Tulku Urgyen Rinpoche nos fala sobre como redescobrir nossa natureza de buda


Por
Revisão: Dirlene Ribeiro Martins
Tradução: Marcelo Nick

Este texto do grande mestre Tulku Urgyen Rinpoche, com o curioso título de “Reiluminação”, faz parte de um livro que reúne textos Dzogchen de mestres como Padmasambhava, Milarepa e Jamgon Kongtrul, chamado Dzogchen Primer. Compilados por Marcia Binder Schmidt, os textos foram escolhidos por sua linguagem acessível e terrena, ideal para servir ao estudo e prática de quem está iniciando no caminho Dzogchen. Aqui, Tulku Urgyen fala sobre a natureza de buda e a possibilidade de nós, que somos como uma joia encoberta por lama, a redescobrirmos.


Infelizmente, os seres sencientes não são um só. Eles não se iluminam quando um se ilumina. Carmas individuais e padrões habituais são inumeráveis, e, só porque uma pessoa purificou suas faltas, obscurecimentos e tendências habituais, não significa que todas as outras purificaram os seus. Fundamentalmente, todos precisam seguir o caminho sozinhos e purificar seus próprios obscurecimentos. Os budas do passado não foram capazes de liberar todos os seres sencientes, nem mesmo Avalokiteshvara. Mas, se um alcança a iluminação — por meio do poder de sua compaixão e vastas aspirações —, ele lentamente será capaz de guiar um número incrível de seres sencientes até a iluminação. Particularmente, quando um praticante alcança o corpo de arco-íris, diz-se que três mil seres sencientes obtêm a liberação ao mesmo tempo com a manifestação do corpo de arco-íris.

No passado, houve alguns poucos casos em que muitas pessoas alcançaram a iluminação simultaneamente, porque já tinham a continuidade cármica de práticas anteriores. No país de Oddiyana, cem mil pessoas alcançaram a iluminação simultaneamente. Mas esses casos são muito raros.

Não há outra maneira de se iluminar do que reconhecendo a natureza búdica e gerando a estabilidade nela. Os budas do passado fizeram isso, e os praticantes de hoje em dia — que serão os budas do futuro — farão o mesmo reconhecendo sua própria natureza e gerando a estabilidade nela. Não há outra maneira. Ninguém pode alcançar a iluminação por nós e nos levar à liberação. Depende completamente de nós mesmos.
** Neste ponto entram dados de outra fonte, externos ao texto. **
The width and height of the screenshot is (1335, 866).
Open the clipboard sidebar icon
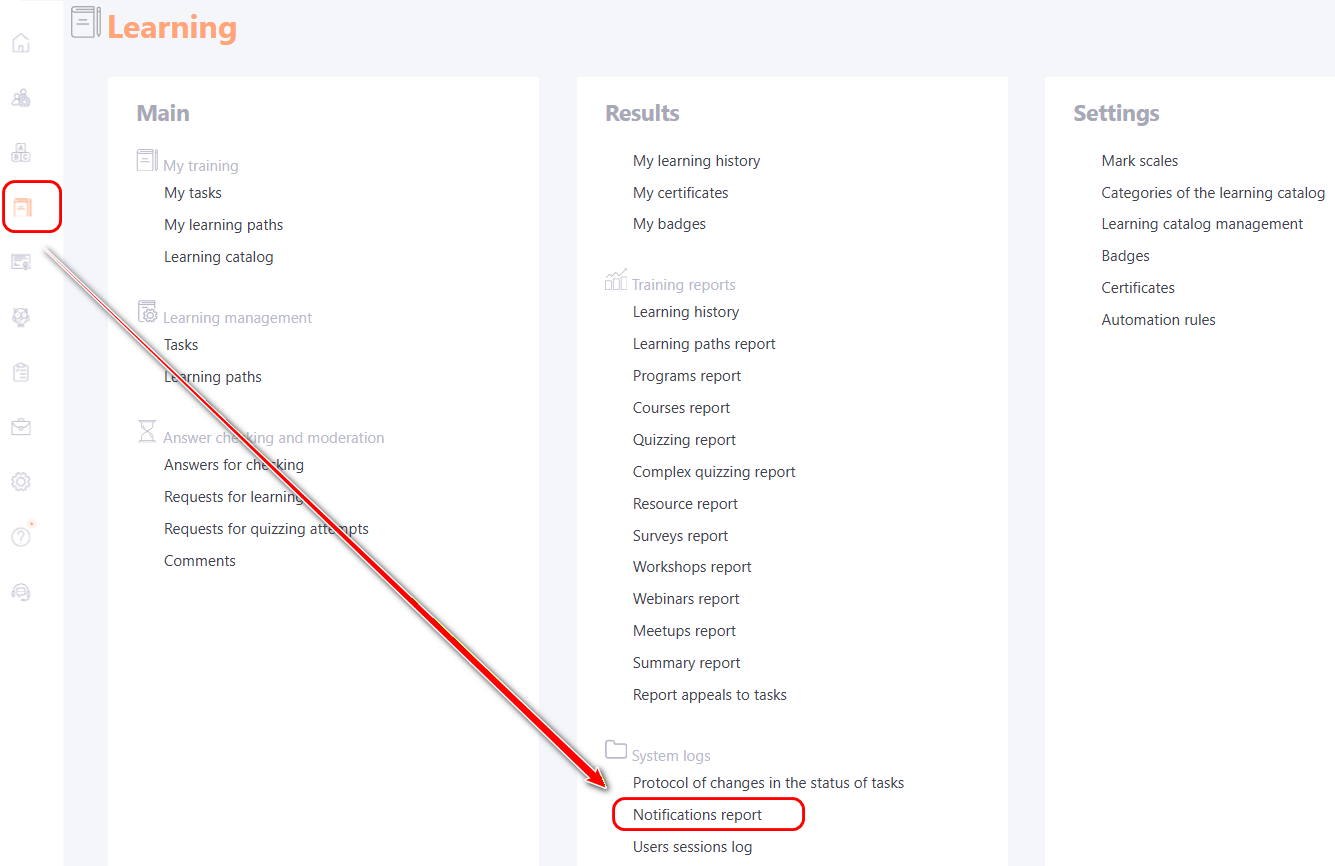(21, 372)
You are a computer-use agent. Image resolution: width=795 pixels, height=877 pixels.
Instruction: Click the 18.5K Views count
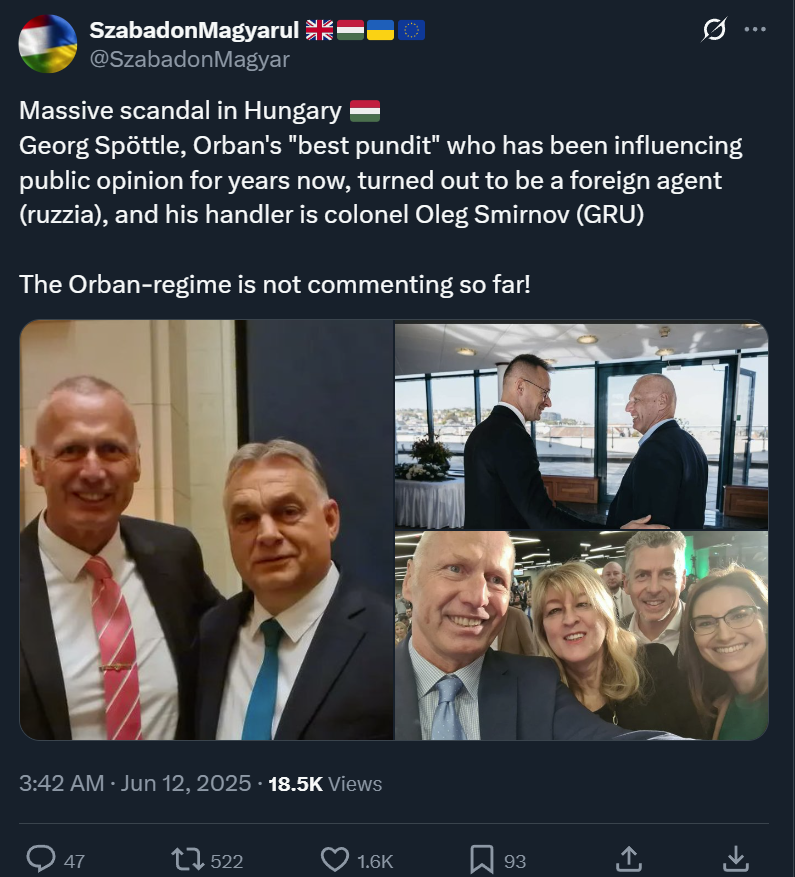pyautogui.click(x=325, y=784)
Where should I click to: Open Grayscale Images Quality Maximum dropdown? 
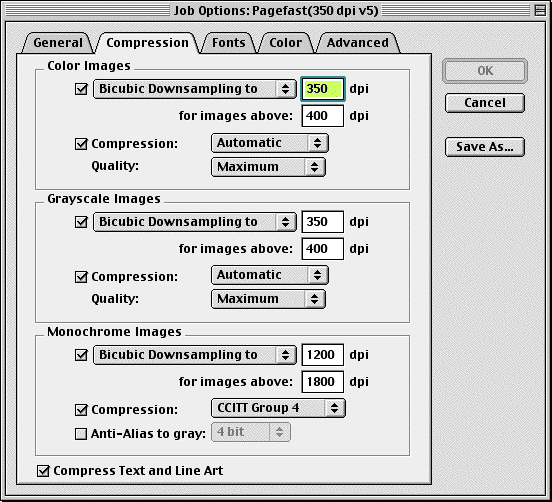[268, 299]
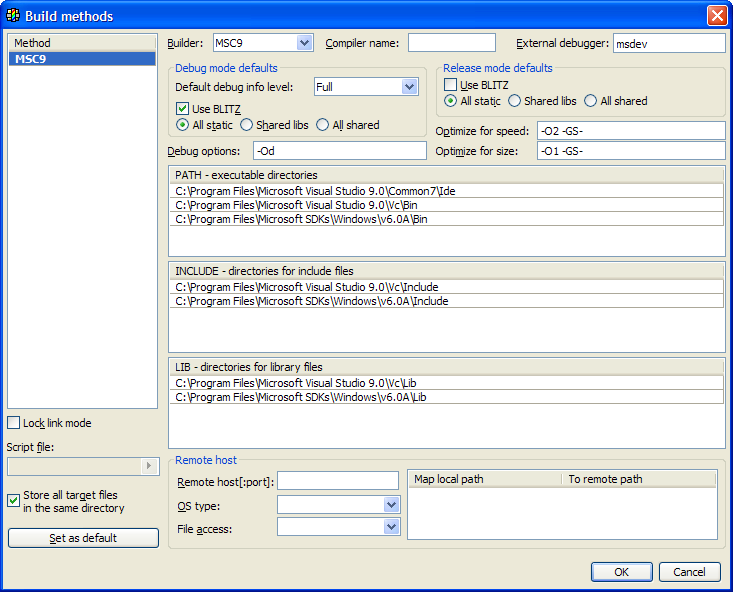Click the External debugger field
The image size is (733, 592).
point(668,43)
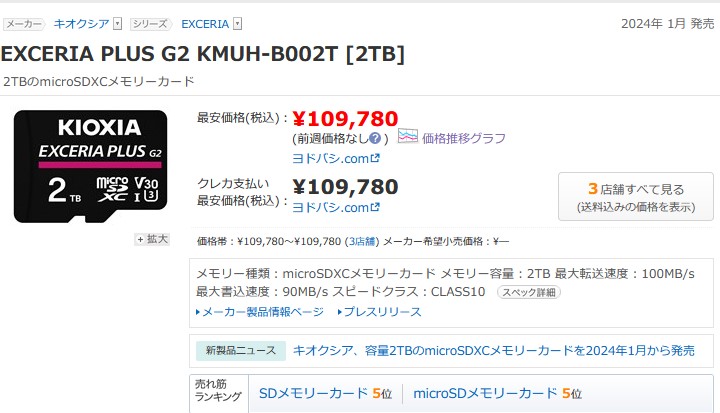
Task: Open the スペック詳細 button
Action: [529, 292]
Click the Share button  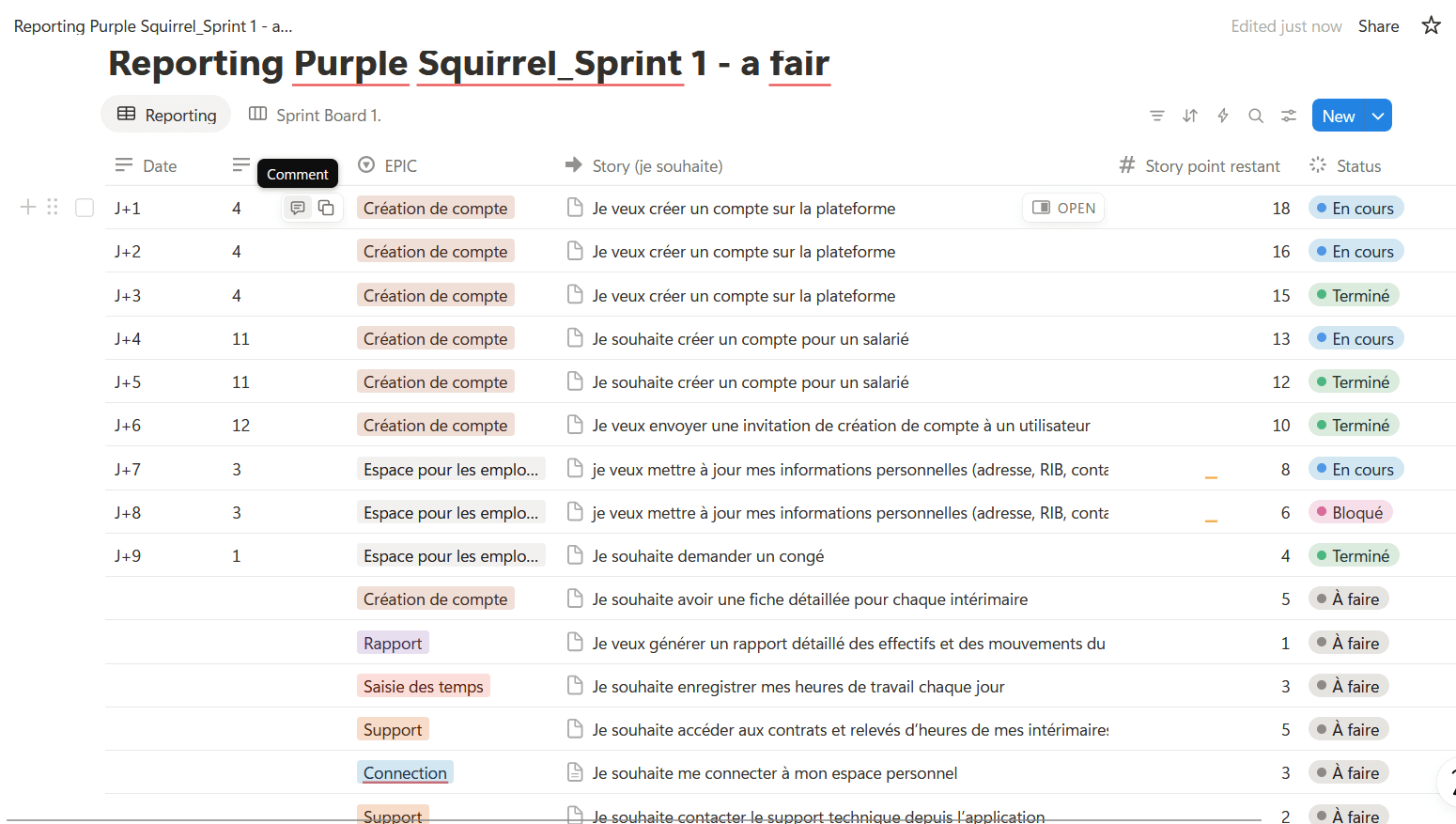click(1378, 25)
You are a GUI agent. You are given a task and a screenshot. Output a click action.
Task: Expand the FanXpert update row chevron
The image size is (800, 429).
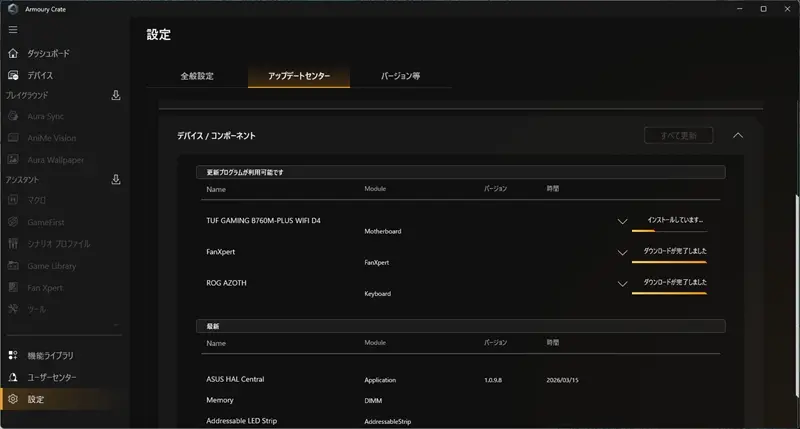coord(622,252)
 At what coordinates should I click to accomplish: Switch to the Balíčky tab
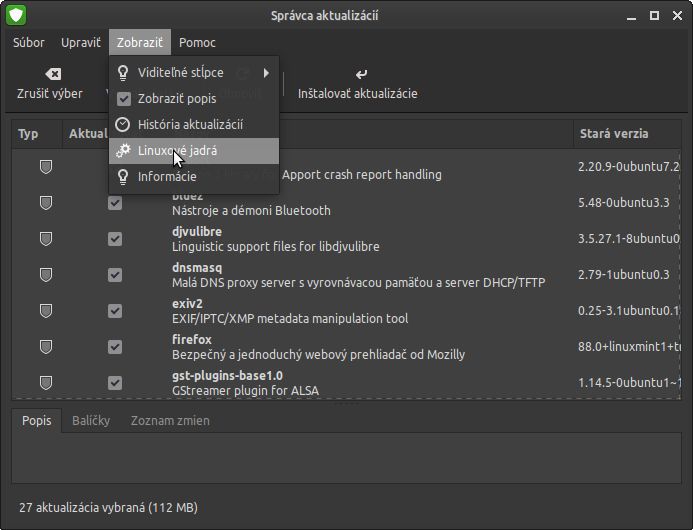[91, 420]
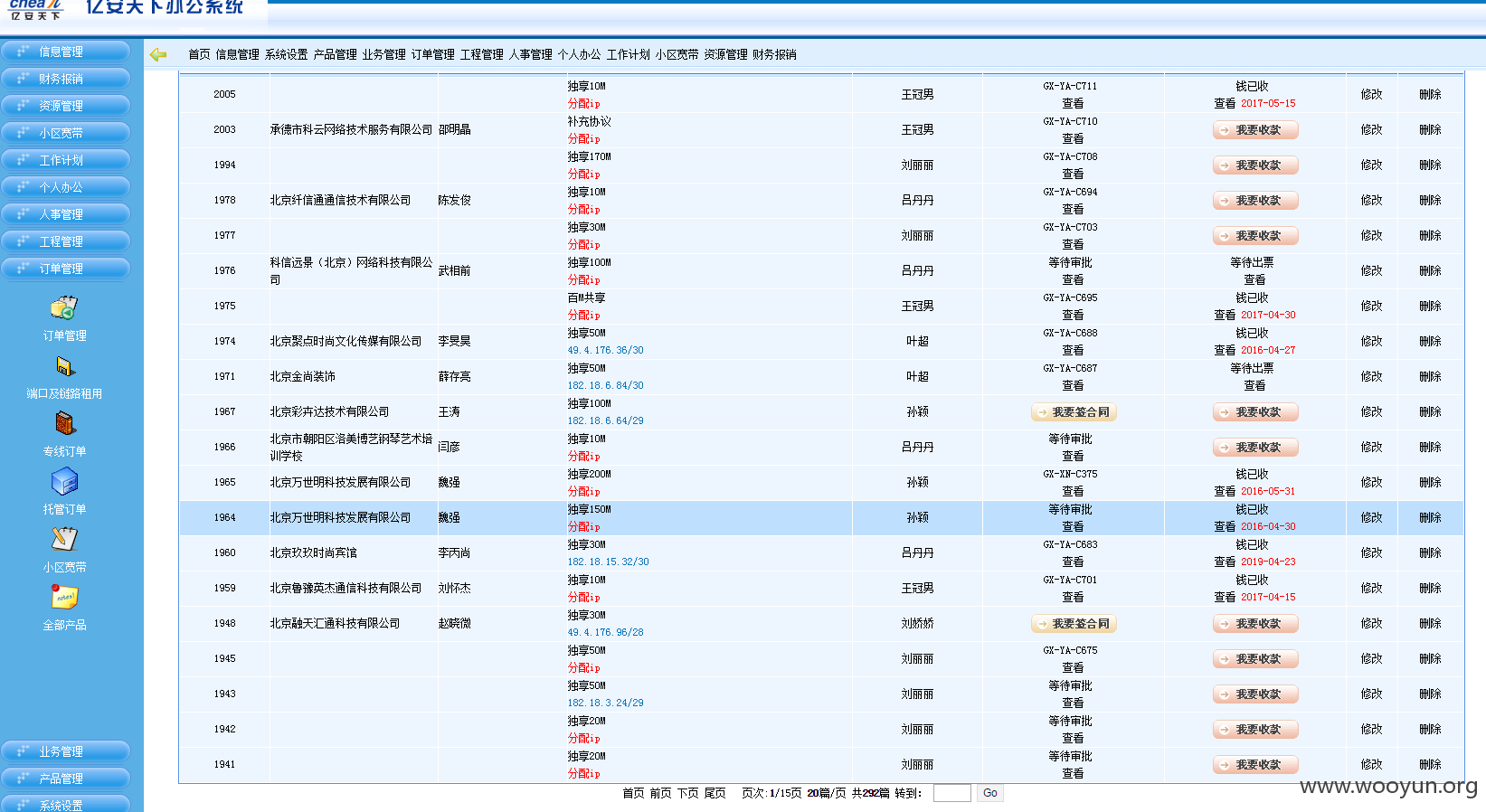1486x812 pixels.
Task: Click 我要签合同 button for order 1967
Action: pos(1074,412)
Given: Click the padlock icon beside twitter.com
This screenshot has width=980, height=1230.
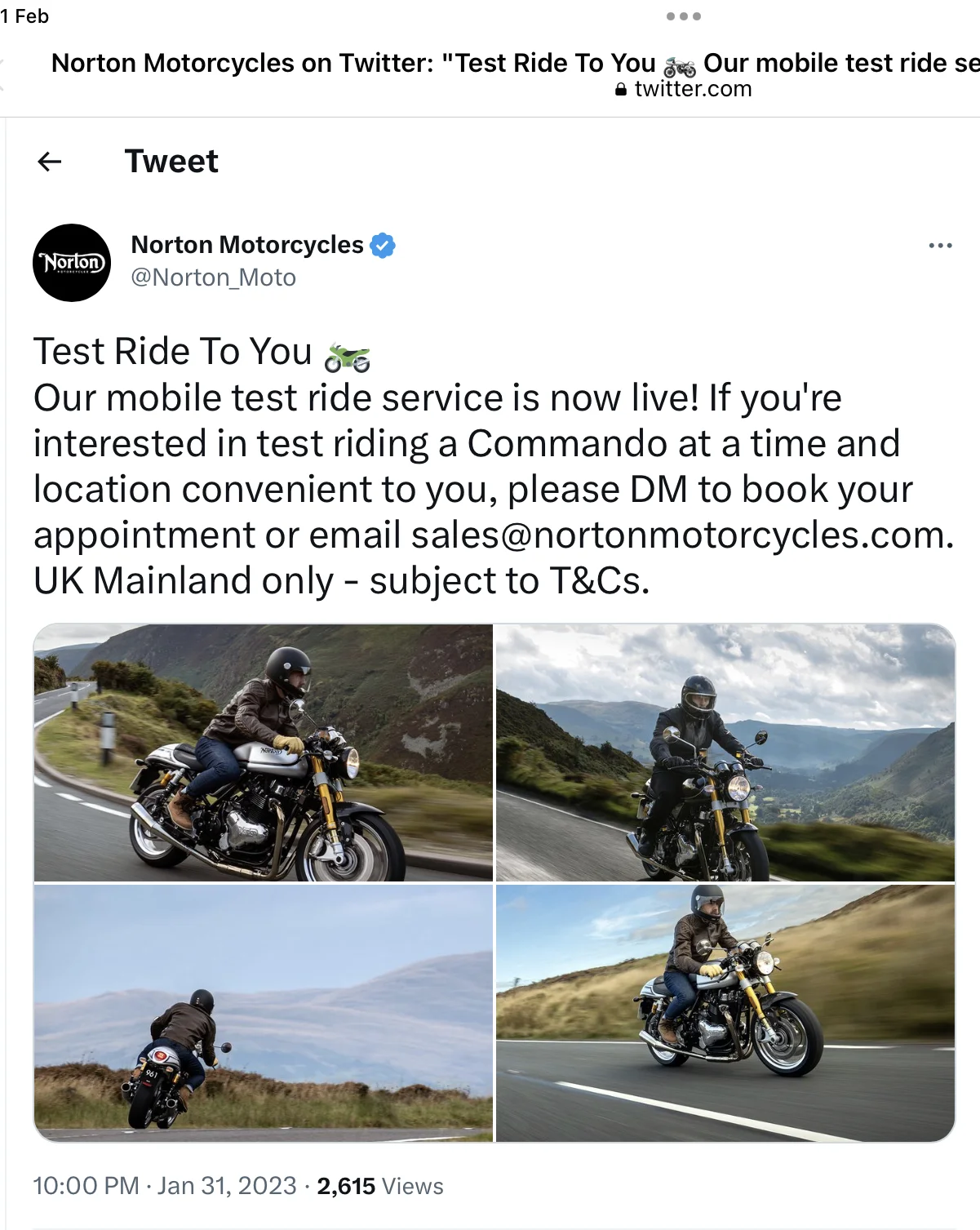Looking at the screenshot, I should [x=621, y=90].
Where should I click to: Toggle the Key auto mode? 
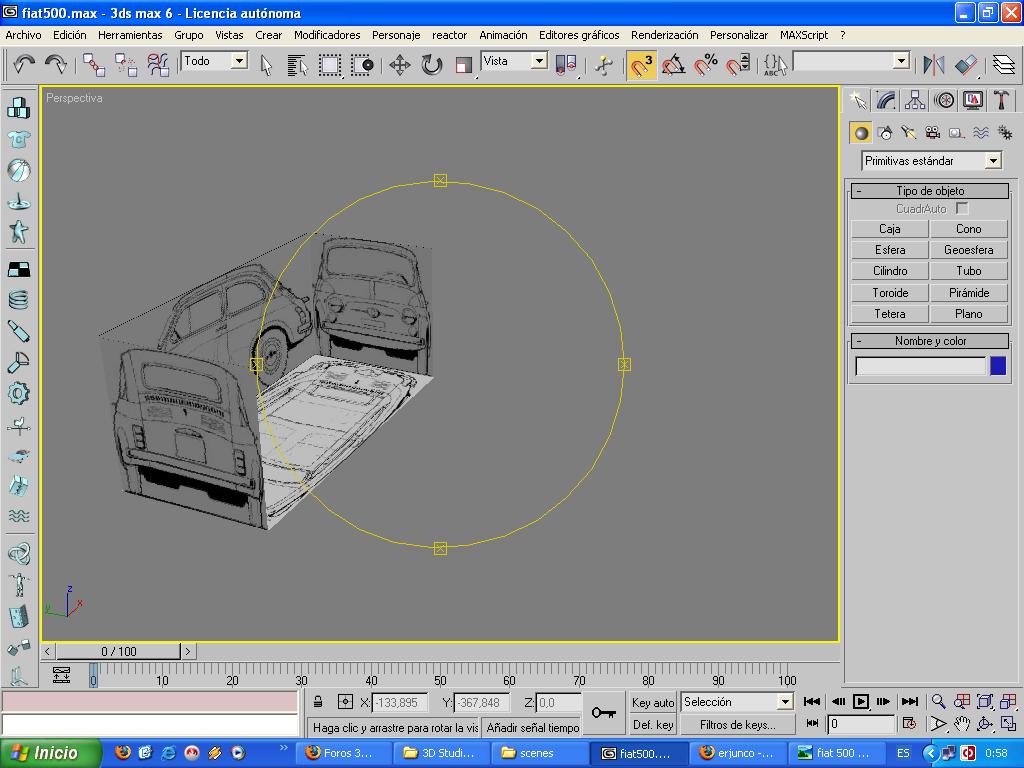[x=653, y=702]
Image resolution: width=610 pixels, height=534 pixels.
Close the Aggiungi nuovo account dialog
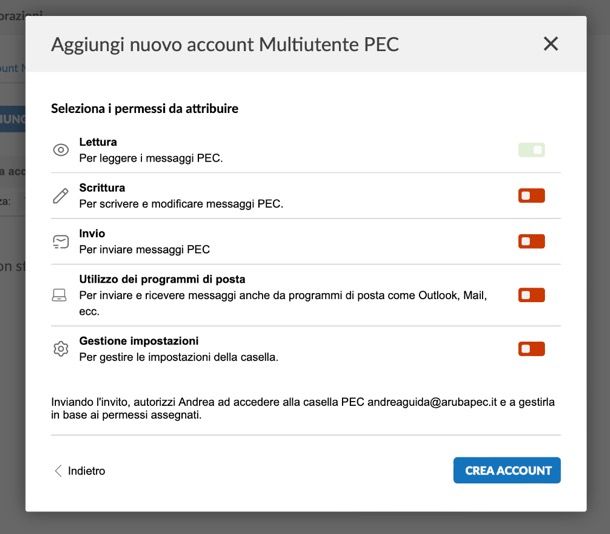[550, 44]
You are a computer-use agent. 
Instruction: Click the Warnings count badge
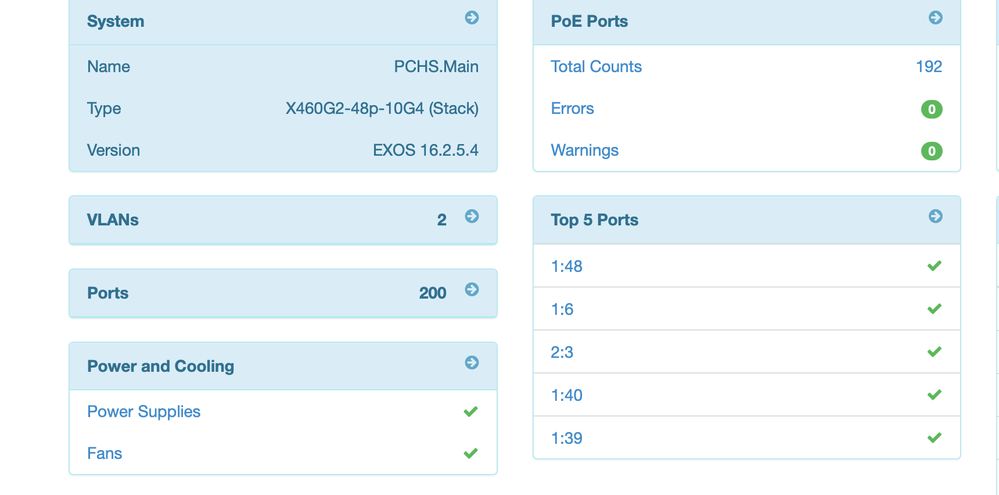point(931,151)
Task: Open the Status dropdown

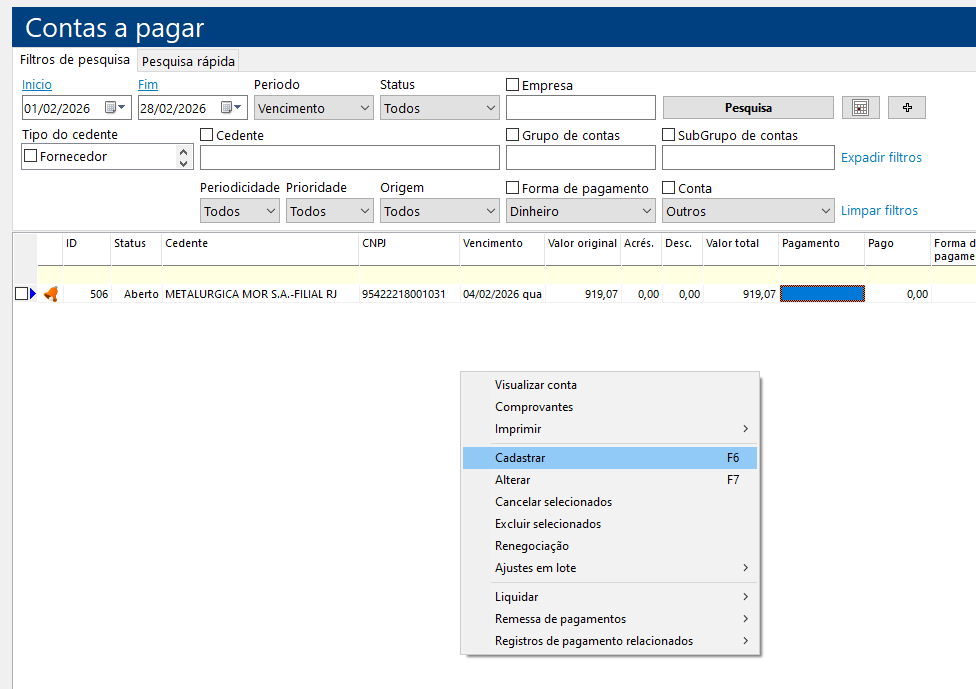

Por exemplo, se houvesse um grupo em que todos recebessem instruções, reconhecessem a natureza da mente, se empenhassem na prática e se familiarizassem com a natureza búdica, certamente todo o grupo poderia se iluminar nesta mesma vida. Mas as pessoas têm capacidades e disposições cármicas diferentes, por isso não é possível ter certeza de quantas reconhecem a natureza búdica da maneira correta quando esta lhe é apontada. Também não há como ter certeza de quantas se empenharão na prática após terem reconhecido a natureza da mente. Por essa razão, não existe garantia de que todas alcançarão a iluminação em uma vida.

Um número incrível de praticantes do passado obtiveram a realização e a liberação: os grandes bodisatvas e mahasidas da Índia, bem como os tibetanos de diferentes linhagens. Basta ler a história de como muitos praticantes fizeram isso. Eles são como as estrelas que podemos ver à noite. Com certeza é possível, só depende de nós.

Para os seres sencientes como um todo, o samsara é infinito, mas cada pessoa que pratica e desperta para a iluminação chega ao fim da existência samsárica. São duas as possibilidades: o caminho sem fim do samsara, e o caminho com um fim para o samsara. Agora mesmo, podemos escolher entre as duas. Podemos praticar, obter a realização e alcançar a iluminação — cortando todos os laços com a nossa existência samsárica como seres sencientes deludidos. Para aquele completamente sob o poder do pensamento discursivo, o caminho do samsara continua infinitamente. Quando se domina a essência da mente, aperfeiçoando a prática de rigpa, a existência samsárica chega ao fim.

Três palavras-chave resumem todos os ensinamentos do Darma: base, caminho e fruição. A base, a natureza búdica, o darmakaia de todos os budas, é como uma joia que realiza desejos. É o alicerce para budas e seres sencientes; não há diferença alguma. Diz-se que a natureza da mente é como uma joia que realiza desejos. Aqueles que falham em reconhecer isso são chamados de seres sencientes; aqueles que realizam são chamados de budas. Em outras palavras, a joia dos budas não caiu na lama, enquanto a joia dos seres sencientes caiu na lama e está coberta de sujeira.
Primeiro havia uma joia, então ela caiu na lama, sob o poder da delusão. Estar sob o poder da delusão ou confusão é chamado de caminho. Todas as tentativas de limpar a joia para remover a sujeira que a obscurece são exemplos de práticas espirituais que permitem obter a realização.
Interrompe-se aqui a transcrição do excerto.